Hi, I have a question regarding how is the resource being assigned to each trial/remote task when remote tasks are scheduled by trials of a trainable.
Here’s an example:
import ray
from ray import tune
import time
hparams_space = {
"x": tune.uniform(0, 1),
"y": tune.grid_search([0, 1, 2, 3, 4, 5, 6, 7]),
}
@ray.remote(num_returns=2)
def get_score(config):
time.sleep(20)
return config["x"] ** 2, config["y"] * -1
def run_trial(config):
score, score2 = ray.get(get_score.remote(config))
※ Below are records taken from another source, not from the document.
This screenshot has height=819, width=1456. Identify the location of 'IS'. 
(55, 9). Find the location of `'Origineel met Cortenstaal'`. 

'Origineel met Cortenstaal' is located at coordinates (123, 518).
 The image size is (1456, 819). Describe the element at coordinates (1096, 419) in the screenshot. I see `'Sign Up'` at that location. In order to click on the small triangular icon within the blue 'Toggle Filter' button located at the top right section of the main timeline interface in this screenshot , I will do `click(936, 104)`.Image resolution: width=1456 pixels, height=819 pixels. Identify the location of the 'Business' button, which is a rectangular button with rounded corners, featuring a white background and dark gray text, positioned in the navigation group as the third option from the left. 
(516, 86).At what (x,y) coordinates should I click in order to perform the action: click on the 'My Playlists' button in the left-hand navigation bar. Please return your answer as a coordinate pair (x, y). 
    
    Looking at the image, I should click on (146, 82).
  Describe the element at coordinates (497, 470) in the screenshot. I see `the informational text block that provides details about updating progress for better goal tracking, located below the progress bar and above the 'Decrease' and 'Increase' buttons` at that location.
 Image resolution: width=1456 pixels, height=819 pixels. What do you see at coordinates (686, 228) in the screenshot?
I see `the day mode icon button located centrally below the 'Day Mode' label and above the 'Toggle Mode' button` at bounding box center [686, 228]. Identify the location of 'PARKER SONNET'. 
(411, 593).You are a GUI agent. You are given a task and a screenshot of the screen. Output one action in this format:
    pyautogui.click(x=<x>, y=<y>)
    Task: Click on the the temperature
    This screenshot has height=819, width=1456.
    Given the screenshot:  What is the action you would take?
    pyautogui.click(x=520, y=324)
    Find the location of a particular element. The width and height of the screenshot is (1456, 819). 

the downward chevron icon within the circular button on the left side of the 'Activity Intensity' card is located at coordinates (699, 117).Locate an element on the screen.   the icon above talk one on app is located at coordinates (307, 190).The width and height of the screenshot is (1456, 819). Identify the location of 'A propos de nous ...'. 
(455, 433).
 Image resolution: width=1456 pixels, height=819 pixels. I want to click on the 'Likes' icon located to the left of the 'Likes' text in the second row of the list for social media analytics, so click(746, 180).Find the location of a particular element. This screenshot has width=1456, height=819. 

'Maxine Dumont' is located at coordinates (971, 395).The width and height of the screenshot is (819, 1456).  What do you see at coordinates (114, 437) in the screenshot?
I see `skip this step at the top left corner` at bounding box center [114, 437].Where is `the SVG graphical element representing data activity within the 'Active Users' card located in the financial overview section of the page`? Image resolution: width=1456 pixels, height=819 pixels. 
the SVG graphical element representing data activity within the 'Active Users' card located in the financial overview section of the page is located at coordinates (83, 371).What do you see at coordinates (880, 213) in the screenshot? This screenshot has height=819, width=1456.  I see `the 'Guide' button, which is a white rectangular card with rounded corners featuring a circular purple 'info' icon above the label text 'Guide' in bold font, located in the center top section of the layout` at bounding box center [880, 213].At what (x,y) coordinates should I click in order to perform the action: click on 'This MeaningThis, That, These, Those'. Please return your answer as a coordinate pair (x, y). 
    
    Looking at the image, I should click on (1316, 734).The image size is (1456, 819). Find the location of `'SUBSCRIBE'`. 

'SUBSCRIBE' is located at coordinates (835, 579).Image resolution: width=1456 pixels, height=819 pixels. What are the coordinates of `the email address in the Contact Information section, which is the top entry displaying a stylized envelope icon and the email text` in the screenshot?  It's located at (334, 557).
ret = {'score':score, 'score2':score2}
tune.report(**ret)
if __name__ == "__main__":
analysis = tune.run(
run_trial,
num_samples=1,
config=hparams_space,
resources_per_trial=tune.PlacementGroupFactory([{}, {"CPU": 2}]),
)
So from what I’ve been observing, the number of resources required for each trial is defined by the second dictionary in the bundle list, and the number of remote tasks run in parallel is the number of CPUs defined, in this case 2, because by default one remote task is assigned to one worker and that’s by default a CPU unit. The part I was confused about is in the docs of PlacementGroupFactory, it says
This could be used e.g. if you had one learner running in the main trainable that schedules two remote workers that need access to 2 CPUs each.
on example:
from ray import tune
tuner = tune.Tuner(
tune.with_resources(
train,
resources=tune.PlacementGroupFactory([
{"CPU": 1, "GPU": 0.5, "custom_resource": 2},
{"CPU": 2},
{"CPU": 2},
], strategy="PACK")
)
)
tuner.fit()
I’m not sure I understand the meaning of “schedule two remote workers here”. Is that equivalent to “two remote tasks” here? Please correct me if I’m wrong at any point.
Thanks in advance.